## Exercise description
A line belongs in the answer if it contains "Customer"; copy every such line from the entries below.

## Record set

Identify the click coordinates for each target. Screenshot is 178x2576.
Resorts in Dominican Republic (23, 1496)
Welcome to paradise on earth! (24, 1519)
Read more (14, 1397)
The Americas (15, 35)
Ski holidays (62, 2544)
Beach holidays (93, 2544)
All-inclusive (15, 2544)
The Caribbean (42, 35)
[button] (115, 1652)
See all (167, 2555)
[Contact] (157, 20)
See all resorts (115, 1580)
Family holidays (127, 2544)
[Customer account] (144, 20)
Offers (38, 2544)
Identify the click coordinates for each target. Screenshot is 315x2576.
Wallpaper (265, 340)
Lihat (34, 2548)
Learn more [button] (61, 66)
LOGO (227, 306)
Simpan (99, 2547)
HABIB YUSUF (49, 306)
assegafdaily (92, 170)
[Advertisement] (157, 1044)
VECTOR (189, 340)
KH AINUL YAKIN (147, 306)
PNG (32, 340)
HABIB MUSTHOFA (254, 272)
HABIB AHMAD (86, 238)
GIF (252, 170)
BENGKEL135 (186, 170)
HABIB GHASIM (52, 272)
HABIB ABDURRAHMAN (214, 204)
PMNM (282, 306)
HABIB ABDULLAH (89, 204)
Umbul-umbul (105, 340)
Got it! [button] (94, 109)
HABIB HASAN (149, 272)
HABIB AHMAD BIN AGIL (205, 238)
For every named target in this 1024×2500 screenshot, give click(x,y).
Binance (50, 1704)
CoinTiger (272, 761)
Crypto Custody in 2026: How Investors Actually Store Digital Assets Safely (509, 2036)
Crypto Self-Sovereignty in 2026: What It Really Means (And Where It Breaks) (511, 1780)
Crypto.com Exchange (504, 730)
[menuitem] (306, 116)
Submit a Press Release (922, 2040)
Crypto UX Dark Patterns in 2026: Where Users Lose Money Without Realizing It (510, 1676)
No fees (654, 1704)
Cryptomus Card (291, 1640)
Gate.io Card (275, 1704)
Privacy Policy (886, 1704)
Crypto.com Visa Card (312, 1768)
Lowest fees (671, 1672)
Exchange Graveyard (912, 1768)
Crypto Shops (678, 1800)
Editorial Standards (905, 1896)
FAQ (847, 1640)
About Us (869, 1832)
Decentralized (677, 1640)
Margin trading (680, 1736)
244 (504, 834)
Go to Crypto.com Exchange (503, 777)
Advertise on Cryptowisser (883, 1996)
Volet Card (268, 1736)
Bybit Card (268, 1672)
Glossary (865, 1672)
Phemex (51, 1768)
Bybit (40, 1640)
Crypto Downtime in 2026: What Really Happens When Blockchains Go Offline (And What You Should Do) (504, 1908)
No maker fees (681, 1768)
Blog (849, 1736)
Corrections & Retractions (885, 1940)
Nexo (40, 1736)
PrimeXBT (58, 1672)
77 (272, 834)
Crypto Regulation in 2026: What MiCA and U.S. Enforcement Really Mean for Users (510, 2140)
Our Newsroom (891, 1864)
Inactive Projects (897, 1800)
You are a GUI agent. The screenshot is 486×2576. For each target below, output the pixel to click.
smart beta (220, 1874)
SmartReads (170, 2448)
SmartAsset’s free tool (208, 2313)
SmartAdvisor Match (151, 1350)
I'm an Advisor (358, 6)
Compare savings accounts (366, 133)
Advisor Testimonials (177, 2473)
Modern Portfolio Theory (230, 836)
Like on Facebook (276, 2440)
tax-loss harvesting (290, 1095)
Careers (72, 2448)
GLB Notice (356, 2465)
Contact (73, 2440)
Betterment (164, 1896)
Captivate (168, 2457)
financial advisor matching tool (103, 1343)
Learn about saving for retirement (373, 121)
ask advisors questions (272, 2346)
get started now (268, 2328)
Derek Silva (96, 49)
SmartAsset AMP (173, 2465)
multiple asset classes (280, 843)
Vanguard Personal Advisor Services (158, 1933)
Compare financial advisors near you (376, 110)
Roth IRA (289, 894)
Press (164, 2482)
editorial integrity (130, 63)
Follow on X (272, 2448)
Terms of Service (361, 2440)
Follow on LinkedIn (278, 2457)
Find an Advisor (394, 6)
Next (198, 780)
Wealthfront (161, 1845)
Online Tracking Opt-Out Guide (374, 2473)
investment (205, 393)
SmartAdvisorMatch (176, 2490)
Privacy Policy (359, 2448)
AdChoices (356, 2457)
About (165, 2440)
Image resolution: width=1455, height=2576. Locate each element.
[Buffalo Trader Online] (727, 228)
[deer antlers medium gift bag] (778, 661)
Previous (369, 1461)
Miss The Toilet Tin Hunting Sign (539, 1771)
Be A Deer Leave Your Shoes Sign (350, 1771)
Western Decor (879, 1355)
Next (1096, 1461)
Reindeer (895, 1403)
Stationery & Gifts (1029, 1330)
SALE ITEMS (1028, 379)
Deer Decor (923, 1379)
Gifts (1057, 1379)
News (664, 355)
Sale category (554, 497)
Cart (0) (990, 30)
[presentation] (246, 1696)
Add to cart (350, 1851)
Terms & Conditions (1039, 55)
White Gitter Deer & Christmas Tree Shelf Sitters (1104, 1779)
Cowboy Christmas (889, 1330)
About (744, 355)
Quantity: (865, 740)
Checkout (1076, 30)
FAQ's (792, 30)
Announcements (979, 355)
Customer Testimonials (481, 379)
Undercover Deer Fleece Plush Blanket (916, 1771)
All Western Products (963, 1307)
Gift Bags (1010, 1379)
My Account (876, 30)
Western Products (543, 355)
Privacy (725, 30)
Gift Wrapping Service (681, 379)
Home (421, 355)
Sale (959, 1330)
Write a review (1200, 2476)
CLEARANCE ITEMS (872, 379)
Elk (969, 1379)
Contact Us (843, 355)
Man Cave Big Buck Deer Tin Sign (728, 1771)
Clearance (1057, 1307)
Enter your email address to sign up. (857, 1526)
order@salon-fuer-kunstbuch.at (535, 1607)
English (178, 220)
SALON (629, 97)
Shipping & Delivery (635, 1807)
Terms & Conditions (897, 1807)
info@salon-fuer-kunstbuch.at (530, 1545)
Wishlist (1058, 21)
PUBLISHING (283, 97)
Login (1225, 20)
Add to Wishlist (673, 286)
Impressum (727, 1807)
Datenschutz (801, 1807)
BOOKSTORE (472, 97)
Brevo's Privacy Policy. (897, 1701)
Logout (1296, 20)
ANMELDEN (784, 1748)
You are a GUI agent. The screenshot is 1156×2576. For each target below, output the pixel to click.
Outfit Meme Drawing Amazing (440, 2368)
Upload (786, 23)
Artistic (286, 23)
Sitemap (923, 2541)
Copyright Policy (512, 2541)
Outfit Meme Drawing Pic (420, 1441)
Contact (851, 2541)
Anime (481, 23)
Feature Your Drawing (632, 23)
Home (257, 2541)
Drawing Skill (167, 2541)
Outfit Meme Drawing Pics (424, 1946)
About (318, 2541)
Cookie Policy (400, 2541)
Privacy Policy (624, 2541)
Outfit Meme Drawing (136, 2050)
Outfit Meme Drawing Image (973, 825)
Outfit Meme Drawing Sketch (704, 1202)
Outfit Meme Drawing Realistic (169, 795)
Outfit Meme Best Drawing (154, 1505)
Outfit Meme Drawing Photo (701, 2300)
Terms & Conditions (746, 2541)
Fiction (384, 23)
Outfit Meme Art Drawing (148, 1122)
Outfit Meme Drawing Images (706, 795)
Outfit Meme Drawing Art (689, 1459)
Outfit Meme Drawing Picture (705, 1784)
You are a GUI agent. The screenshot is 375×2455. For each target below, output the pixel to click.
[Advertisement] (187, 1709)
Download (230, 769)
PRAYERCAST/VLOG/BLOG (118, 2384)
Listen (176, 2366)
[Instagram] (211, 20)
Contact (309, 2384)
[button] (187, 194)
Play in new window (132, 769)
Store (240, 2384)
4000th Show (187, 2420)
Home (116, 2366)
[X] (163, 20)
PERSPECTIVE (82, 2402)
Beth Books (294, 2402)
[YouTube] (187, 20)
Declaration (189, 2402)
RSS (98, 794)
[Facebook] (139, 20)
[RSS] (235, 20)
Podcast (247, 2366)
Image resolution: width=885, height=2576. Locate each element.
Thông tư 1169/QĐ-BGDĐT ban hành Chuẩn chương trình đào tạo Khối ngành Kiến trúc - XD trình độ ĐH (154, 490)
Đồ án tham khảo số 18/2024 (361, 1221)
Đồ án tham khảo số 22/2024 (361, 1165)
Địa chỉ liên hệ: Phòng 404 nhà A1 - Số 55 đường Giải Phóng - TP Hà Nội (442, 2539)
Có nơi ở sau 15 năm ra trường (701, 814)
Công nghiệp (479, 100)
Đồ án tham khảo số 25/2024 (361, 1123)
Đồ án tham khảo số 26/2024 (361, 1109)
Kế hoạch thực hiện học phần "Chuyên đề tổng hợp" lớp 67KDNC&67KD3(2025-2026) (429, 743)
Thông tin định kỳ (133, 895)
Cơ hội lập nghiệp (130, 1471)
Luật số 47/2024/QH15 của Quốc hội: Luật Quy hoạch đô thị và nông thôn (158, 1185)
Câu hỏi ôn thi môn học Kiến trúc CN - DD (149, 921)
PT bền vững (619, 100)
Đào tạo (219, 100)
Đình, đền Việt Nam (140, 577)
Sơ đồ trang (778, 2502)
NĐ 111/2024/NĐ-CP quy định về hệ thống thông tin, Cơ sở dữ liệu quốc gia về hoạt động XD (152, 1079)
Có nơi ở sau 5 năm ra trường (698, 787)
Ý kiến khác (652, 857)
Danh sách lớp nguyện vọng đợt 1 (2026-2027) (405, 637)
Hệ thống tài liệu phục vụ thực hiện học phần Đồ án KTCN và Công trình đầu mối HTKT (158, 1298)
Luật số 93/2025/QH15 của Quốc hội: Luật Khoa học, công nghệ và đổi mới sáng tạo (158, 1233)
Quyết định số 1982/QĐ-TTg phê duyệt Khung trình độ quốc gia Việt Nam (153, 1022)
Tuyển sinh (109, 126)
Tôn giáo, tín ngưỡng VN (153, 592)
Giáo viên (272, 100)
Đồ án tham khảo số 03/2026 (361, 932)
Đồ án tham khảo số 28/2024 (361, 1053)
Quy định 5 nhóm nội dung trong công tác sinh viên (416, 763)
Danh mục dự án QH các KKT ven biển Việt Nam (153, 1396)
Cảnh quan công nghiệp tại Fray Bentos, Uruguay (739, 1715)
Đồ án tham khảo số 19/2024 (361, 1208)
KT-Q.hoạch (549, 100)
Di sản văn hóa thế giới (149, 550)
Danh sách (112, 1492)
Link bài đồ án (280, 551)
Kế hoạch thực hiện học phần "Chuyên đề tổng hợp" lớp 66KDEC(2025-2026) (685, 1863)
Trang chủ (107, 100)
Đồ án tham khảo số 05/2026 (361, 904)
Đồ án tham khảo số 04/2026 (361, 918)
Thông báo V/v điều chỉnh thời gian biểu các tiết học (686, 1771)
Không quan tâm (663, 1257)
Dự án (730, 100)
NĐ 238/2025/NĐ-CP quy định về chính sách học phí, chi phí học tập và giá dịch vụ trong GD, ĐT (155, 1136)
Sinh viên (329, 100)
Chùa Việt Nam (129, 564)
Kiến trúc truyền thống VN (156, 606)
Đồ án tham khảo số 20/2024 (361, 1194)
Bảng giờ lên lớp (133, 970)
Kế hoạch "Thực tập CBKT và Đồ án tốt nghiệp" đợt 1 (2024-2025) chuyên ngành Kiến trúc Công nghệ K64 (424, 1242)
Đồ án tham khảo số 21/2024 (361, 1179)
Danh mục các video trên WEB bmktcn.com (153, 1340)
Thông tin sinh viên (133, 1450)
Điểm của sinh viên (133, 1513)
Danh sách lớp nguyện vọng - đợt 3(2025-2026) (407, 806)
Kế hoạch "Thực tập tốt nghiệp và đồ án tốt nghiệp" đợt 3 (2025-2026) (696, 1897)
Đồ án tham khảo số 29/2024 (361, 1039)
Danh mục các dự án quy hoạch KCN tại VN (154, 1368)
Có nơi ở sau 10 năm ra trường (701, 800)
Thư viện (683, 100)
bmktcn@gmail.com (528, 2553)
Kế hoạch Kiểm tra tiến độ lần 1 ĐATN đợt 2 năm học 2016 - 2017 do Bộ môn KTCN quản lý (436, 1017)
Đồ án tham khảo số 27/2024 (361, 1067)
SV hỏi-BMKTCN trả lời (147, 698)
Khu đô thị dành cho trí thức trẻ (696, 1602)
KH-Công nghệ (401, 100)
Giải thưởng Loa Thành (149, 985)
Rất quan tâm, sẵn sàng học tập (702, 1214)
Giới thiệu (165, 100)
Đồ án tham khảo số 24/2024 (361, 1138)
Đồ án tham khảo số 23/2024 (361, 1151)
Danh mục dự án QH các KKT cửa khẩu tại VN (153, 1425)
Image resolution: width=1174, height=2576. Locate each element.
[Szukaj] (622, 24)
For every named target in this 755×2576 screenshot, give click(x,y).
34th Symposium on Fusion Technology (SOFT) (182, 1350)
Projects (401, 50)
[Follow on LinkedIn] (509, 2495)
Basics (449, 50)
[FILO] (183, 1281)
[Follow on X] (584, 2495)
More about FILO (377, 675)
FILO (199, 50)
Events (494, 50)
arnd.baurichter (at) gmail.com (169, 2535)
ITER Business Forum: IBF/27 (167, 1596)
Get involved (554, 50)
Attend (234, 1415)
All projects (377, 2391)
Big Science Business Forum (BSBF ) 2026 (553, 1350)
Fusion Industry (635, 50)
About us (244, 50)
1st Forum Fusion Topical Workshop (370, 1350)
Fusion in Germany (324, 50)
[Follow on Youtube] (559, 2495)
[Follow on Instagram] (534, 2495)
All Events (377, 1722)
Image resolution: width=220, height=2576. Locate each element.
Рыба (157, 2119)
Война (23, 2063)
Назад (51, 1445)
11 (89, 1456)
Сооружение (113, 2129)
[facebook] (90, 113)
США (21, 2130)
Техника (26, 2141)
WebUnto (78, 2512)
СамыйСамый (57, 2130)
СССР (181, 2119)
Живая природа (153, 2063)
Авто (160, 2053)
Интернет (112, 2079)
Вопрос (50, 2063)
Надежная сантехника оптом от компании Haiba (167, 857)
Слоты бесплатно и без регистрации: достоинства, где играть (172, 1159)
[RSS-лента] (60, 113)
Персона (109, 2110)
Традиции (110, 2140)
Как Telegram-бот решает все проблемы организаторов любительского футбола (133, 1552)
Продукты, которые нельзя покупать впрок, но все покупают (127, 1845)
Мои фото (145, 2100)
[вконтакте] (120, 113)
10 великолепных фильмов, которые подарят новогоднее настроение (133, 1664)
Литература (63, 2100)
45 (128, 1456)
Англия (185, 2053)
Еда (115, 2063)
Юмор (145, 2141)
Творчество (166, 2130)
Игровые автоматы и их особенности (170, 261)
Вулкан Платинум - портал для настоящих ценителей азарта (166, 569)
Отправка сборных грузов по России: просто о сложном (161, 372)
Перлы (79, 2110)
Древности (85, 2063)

## Problem solution
[Customer account] (144, 20)
Customer Testimonials (481, 379)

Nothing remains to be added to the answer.